Electrifying the Future: Non-Thermal Plasmas for Revolutionizing Chemical
Plasmas, also called gas discharges, are one of the unsung heroes of modern science and engineering. In addition to being used for important scientific discoveries throughout history – such as the discovery of argon – one class of plasmas, called non-equilibrium or non-thermal plasmas, have also formed the backbone of many technologies that sustain the modern world, from microelectronics to lighting. Recently, a number of advances have shown that the non-equilibrium environment in the plasma is well-suited to overcoming challenges across a wide variety of domains, leading to a number of emerging areas where plasma engineering is well-poised to make important contributions over the next several decades.
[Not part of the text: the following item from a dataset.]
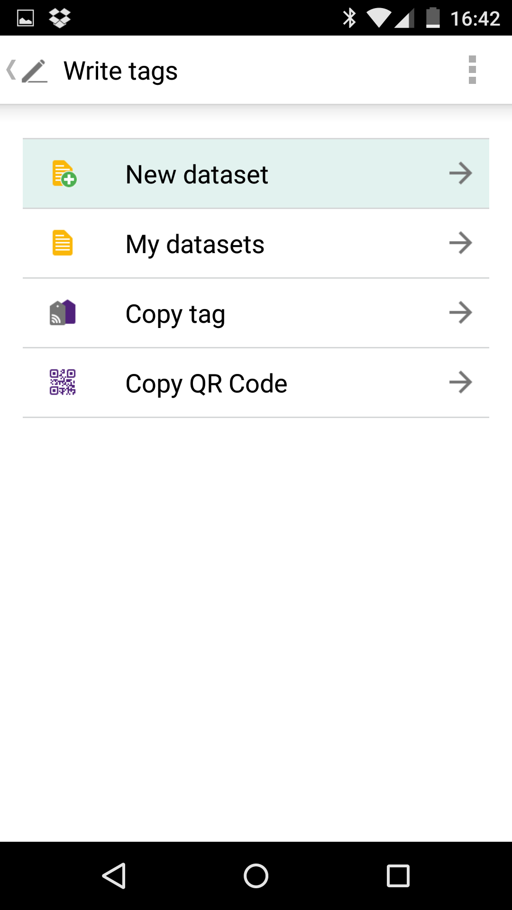Expand New dataset with its arrow

460,173
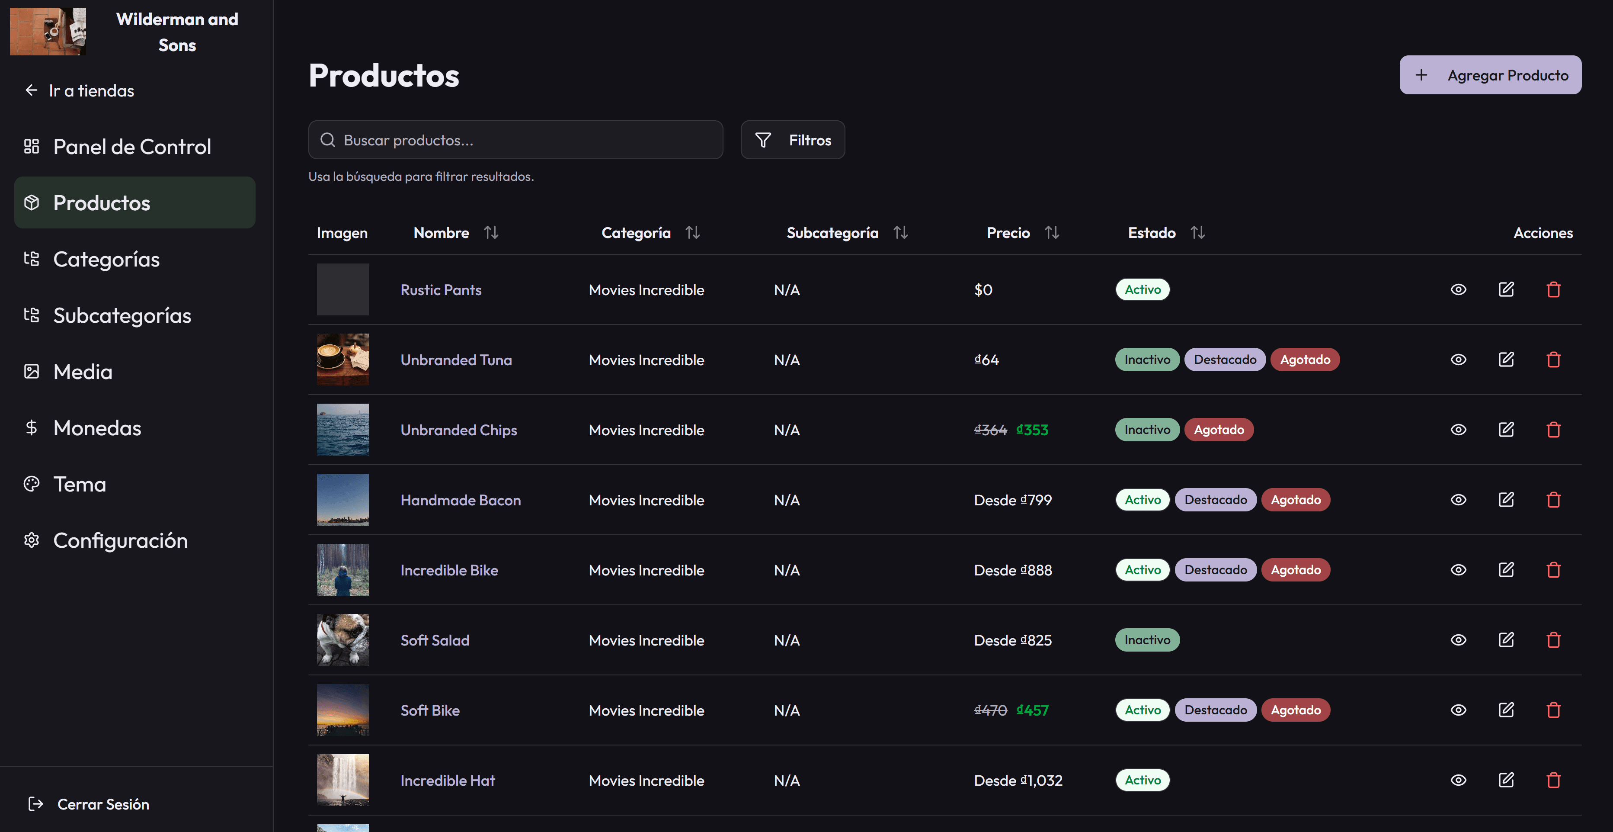Go to Monedas section
Image resolution: width=1613 pixels, height=832 pixels.
tap(97, 428)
In this talk, I will overview our vision for using plasmas to ‘electrify’ goods production in the United States and in particular chemical production, focusing on two complementary areas. The first is liquid-phase chemical production by bringing a plasma in contact with a liquid, promoting chemistry and physics at the gas-liquid interface, a field we have termed plasma electrochemistry. The second is gas-phase chemical production by coupling a plasma with a catalytic reactor, a field we have termed plasma catalysis. In both, I will focus on how comprehensive fundamental studies, tackling the problems using different experimental, computational, and theoretical techniques, are needed to advance the field and realize practical technologies.
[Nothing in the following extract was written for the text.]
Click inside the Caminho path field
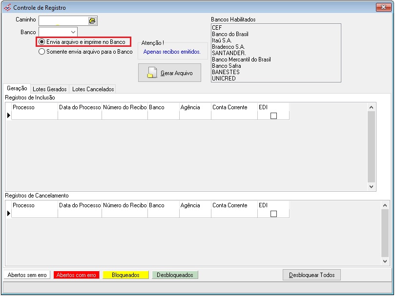[x=63, y=20]
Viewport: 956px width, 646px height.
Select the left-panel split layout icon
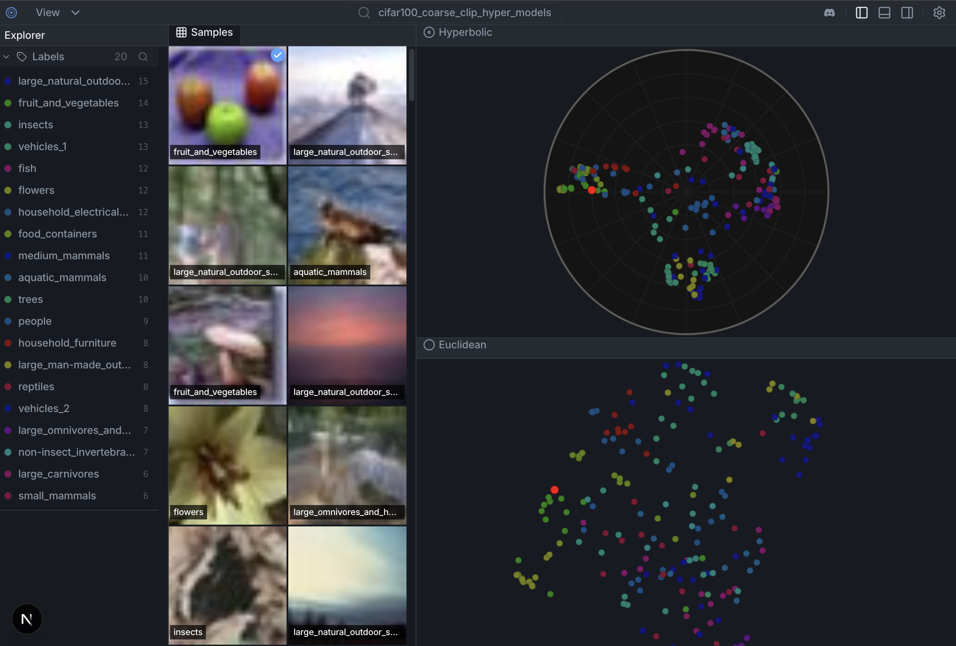862,13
Bio: David B. Go is the Viola D. Hank Professor of Aerospace and Mechanical Engineering and Vice President & Associate Provost for Academic Strategy at the University of Notre Dame. Prior to his current role, he was the Chair of the Department of Aerospace and Mechanical Engineering. Professor Go has published widely in the areas of plasma science and engineering, heat transfer and fluid dynamics, and chemical analysis and holds seven patents or patent applications, leading to two licensed technologies. Professor Go has been recognized with the Air Force Office of Scientific Research Young Investigator Research Award, the National Science Foundation CAREER award, the Electrochemistry Society Toyota Young Investigator Fellowship, the Electrostatics Society of America Rising Star and Distinguished Service Awards, and the IEEE Nuclear & Plasma Sciences Society Early Achievement Award. He is an ASME Fellow, Senior Member of IEEE, and former President of the Electrostatics Society of America. At Notre Dame, he has received the Rev. Edmund P. Joyce, C.S.C. Award for Excellence in Undergraduate Teaching and was a Kaneb Center for Teaching and Learning Faculty Fellow. Prior to joining Notre Dame in 2008, Professor Go received his B.S. in mechanical engineering from the University of Notre Dame, M.S. in aerospace engineering from the University of Cincinnati, and Ph.D. degree in mechanical engineering from Purdue University.